Sam Shepard, creating a new Butch Cassidy in "Blackthorn"
Source: Washington Post - October 14, 2011


Some actors would be terrified to play Butch Cassidy, a character forever tied to one of cinema’s last real icons, Paul Newman. But Sam Shepard, who plays an aging Butch in the new “Blackthorn,” which opened Friday, doesn’t seem in the least intimidated.

“That original movie, to me, was just two very charismatic, entertaining movie stars, having fun,” he explains one morning at a fashionable New York hotel. “It had nothing to do with authenticity or history. Butch Cassidy didn’t look anything like Paul Newman! He was a big, lantern-jawed, stout guy. Looked like a fullback.” No reason for Shepard not to give the part a spin, then, especially given the movie’s conceit — that the outlaws didn’t die in that 1908 shootout, and Cassidy wound up raising horses for decades in the Andes.
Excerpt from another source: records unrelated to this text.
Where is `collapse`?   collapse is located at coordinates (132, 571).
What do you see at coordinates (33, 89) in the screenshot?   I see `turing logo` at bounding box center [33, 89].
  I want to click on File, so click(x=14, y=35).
There are, however, shoes Shepard would refuse to step into. “I would never try Stanley Kowalski after Brando,” he laughs. “I mean, it’d be silly. Because it’s definitive. Nobody can do it as good.”

Marlon Brando, of course, starred in both the original Broadway “Streetcar” and its classic big-screen adaptation. But when it comes to his own plays, Shepard has given up hope of having them immortalized on the movies. “My plays can’t be adapted for film,” he says. “They’ve tried six or seven times, and it’s horrible!” When asked if that applies also to the one he starred in, 1985’s Robert Altman-directed “Fool for Love,” the author laughs. “Yeah!”

He believes in movies as a distinct art form, though, and wishes more people shared the sentiment. “I miss the days when film was considered in the same breath as painting or poetry, you know what I mean? This attitude of the ‘auteur’: Truffaut, all those people who would not only be the author but the director. It’s getting rarer and rarer; it’s all corporate.

“ ‘Transformers’? I mean, what the [expletive]?” he asks. “What has happened to film?”

Shepard accepts that he will never be one of those writer/director auteurs. Having tried directing twice, he says with a chuckle, “I realized I wasn’t really a filmmaker. It’s a very, very different instinct than theater. You have to be fascinated with the camera, and with the technology, and I’m not. I’m fascinated by actors, and audience, and theater predicament, but not with the camera.”

He’s generally given up writing for the movies, too, though he has enjoyed collaborating with German director Wim Wenders, whom he credits with being independent enough to guarantee scripts won’t be filtered through myriad meddling producers.

The better of those two films, “Paris, Texas,” revolves around a man who, like Butch Cassidy in “Blackthorn,” fled abruptly from his life, then found himself drawn back to it after others presumed him dead. Asked whether that’s an appealing scenario for an actor, Shepard pauses, and instead talks about what vanishing does for a writer:

“James Joyce said there are three ingredients to writing: silence, exile and cunning. Those are the three basic elements, he said, that a writer absolutely needs to write anything important. And the exile part of it — I mean, they all interest me, but the exile part of it really interests me. I’ve always felt that’s part and parcel of extraordinary stuff. Like ‘Don Quixote,’ you know, Cervantes. Beckett. There’s something in the exile part of it that has power, has force.”

That’s a question one assumes Shepard has little interest in. But any young actor out there should think twice about accepting the part of Sam Shepard. Some would say the definitive performance has already been given.